** Opening Entries supplied block **

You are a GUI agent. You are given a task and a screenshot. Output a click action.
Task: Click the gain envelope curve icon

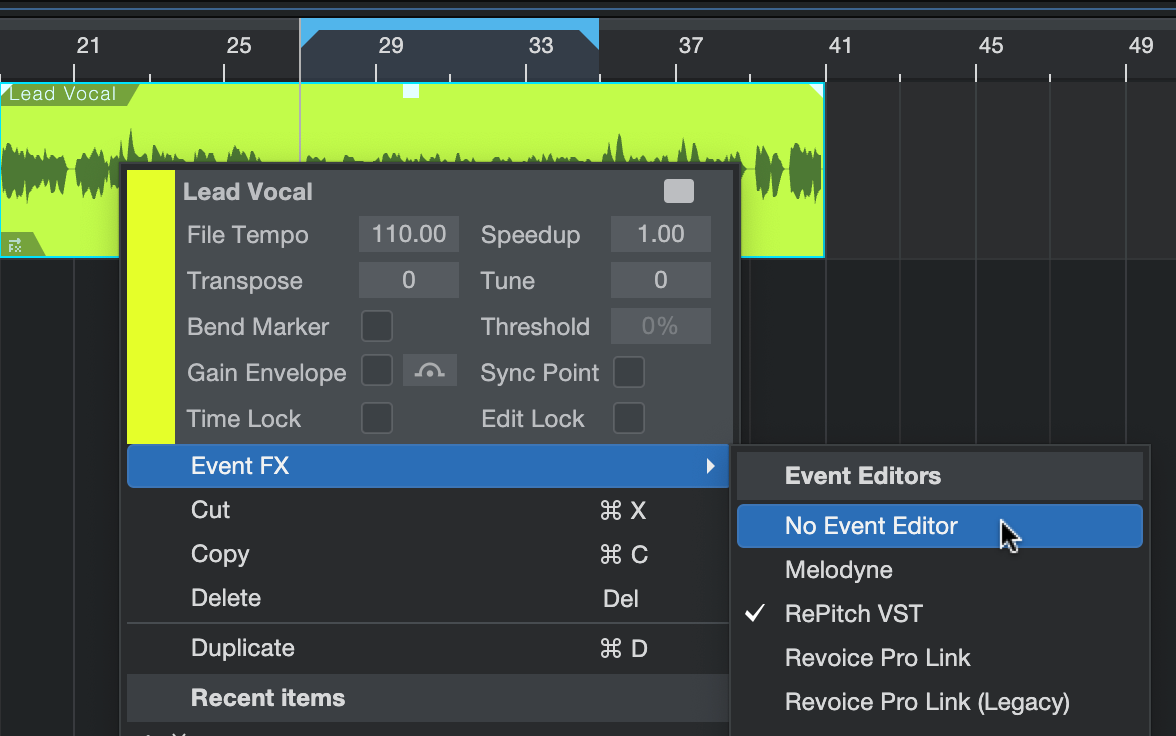point(430,371)

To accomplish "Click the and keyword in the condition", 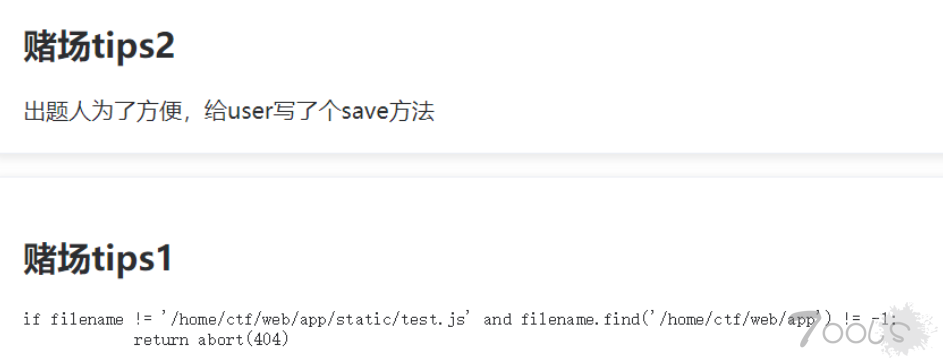I will 497,319.
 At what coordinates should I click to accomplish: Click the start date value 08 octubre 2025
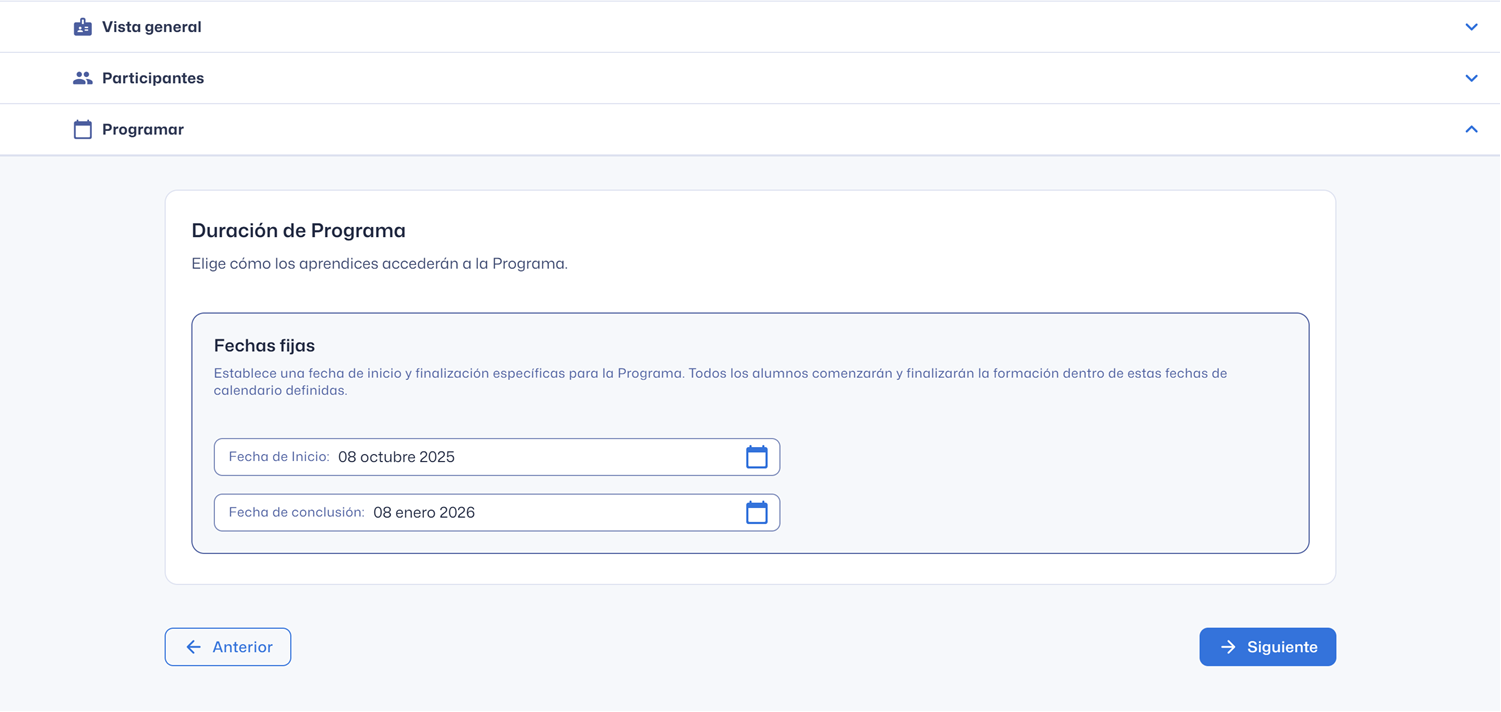[x=396, y=457]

** Closing Entries supplied block **

Please repeat, exactly and with nothing else, the lines from the one containing "At what coordinates" to the last line of the entries, both included, excluding any pictures.

_Result of the exercise_.
 At what coordinates should I click to accomplish: Click the start date value 08 octubre 2025
[x=396, y=457]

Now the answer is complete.